The robots can perform colon resections, epididymectomies (removal of an anatomical tube in male reproductive organs), cholecystectomies (gallbladder removal), hernia surgeries, as well as urologic and gynecological surgeries.

The hospital purchased its first robot, a da Vinci XI, in 2007, and purchased a da Vinci X about two years ago. The X cost $1.7 million.

Since 2007, various features have been added to the hospital's da Vinci XI such as laparoscopic surgical staplers, and the more recently purchased da Vinci X robot comes with some of these features.

Thousands of surgeries have been performed on the hospitals' two da Vinci Surgical Systems, said Noel Lovelace, development director at the hospital.

Dr. Tyler Harney, a general surgeon at Decatur Morgan Hospital, has been a practicing surgeon for six years and trained with da Vinci robots while still a medical student at the University of Alabama at Birmingham. He used the X robot to perform a colon resection, or colectomy, on a woman last week.

"Pre-robot, she would have spent seven or 10 days in the hospital.
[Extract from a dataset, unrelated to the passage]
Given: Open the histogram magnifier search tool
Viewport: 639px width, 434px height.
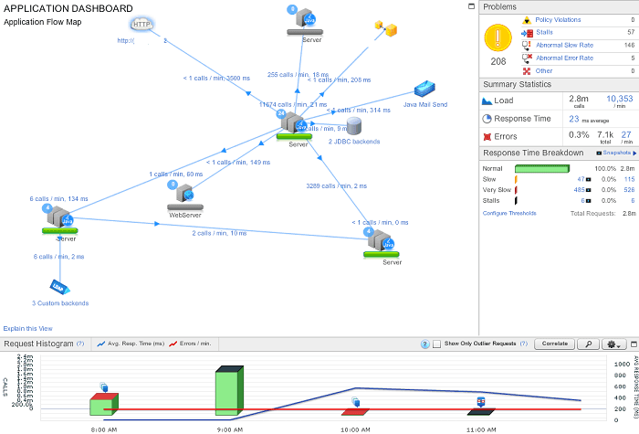Looking at the screenshot, I should point(588,344).
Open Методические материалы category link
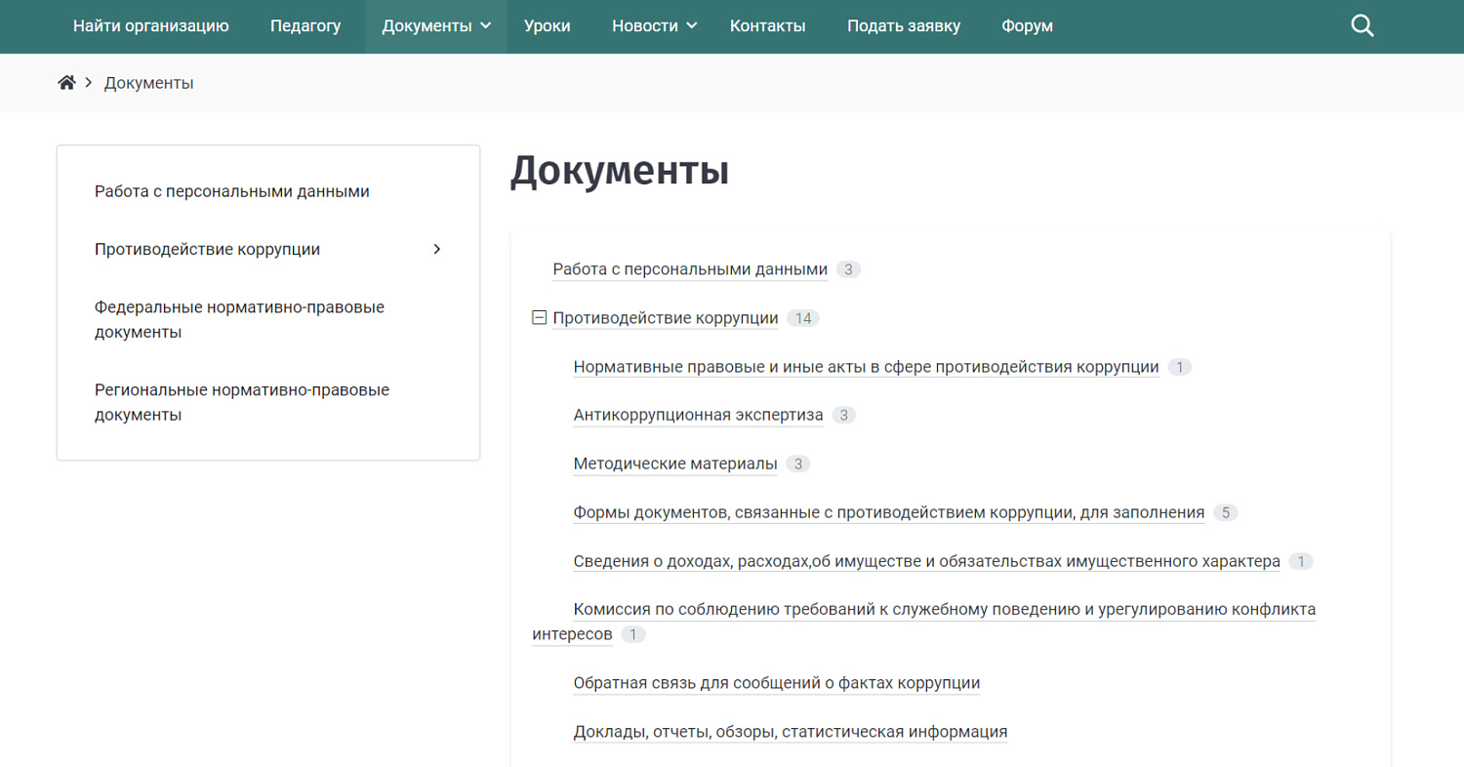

Even laparoscopically the national average is five to seven days in the hospital," Harney said. "She went home the next day."

Conventional surgery requires large incisions to facilitate the surgeon's hands. Laparoscopy, which uses a small camera inserted into the patient's body, is less invasive than conventional surgery but requires larger incisions than those used with robotic surgery.

Dr. Mitch Schuster, an OB-GYN at the hospital and adjunct professor of urogynecology and reconstructive surgery at the UAB School of Medicine, said patients also experience faster recovery times after undergoing robotic pelvic reconstruction surgery.

"Instead of having a large incision, you've got (five small holes) using the robot," Schuster said. "We can get up under the pubic bone which is deeper in the pelvis and get better corrections. There's less blood loss. ... The cure rate is in the mid 90%, 10 years out after surgery."

Harney said his patients' narcotic use after surgery is "essentially zero."

"(Robotic surgery) helps minimize the opiate crisis," Harney said. "It still blows my mind; you can take out a third of a patients' colon or half their colon and they seem to hurt less than when we take their appendix out."

Harney said because patients who have had colon resections through robotic surgery are not using narcotics, their intestines return to normal function more quickly.

"Instead of having to get intravenous morphine or a pain pump where they're hitting it every 15 minutes, they're taking Tylenol which allows their bowels to wake up much faster," Harney said. "Not to mention, they're up moving the night of surgery versus just lying around for a few days from an open colon resection because it just hurts to move."

Harney said now that the hospital has two da Vinci robots, they can schedule more surgeries and patients are not having to wait for weeks or months like they were when the hospital had only one robot.

"There were weeks where we had to delay surgery because of that," Harney said.

Each robot has four mechanical arms that surgeons control in a booth located in a corner of the operating room. They install a camera in one of the robotic arms which livestreams video that the surgeon can view in the control console.

Surgical staff insert small plastic tubes called cannulas into the patient at the start of the surgery and the camera is attached to one of the instruments that is inserted into the cannula. Staff then attach an instrument equipped with surgical tools to arms of the robot. The surgeon uses two hand controls that enable the instrument to open and close and grasp hold of organs, while using a foot pedal to adjust the camera during the operation.

Schuster, who has been in practice for 30 years, said he uses the robots for pelvic reconstruction, sacrocolpopexy (to repair a weakness in the pelvic floor) and hysterectomies. He said robotic surgery is a huge surgical advance, but surgeons still need to be knowledgeable about traditional open surgery.

"Everyone has to know open surgery, because sometimes things go wrong," Schuster said.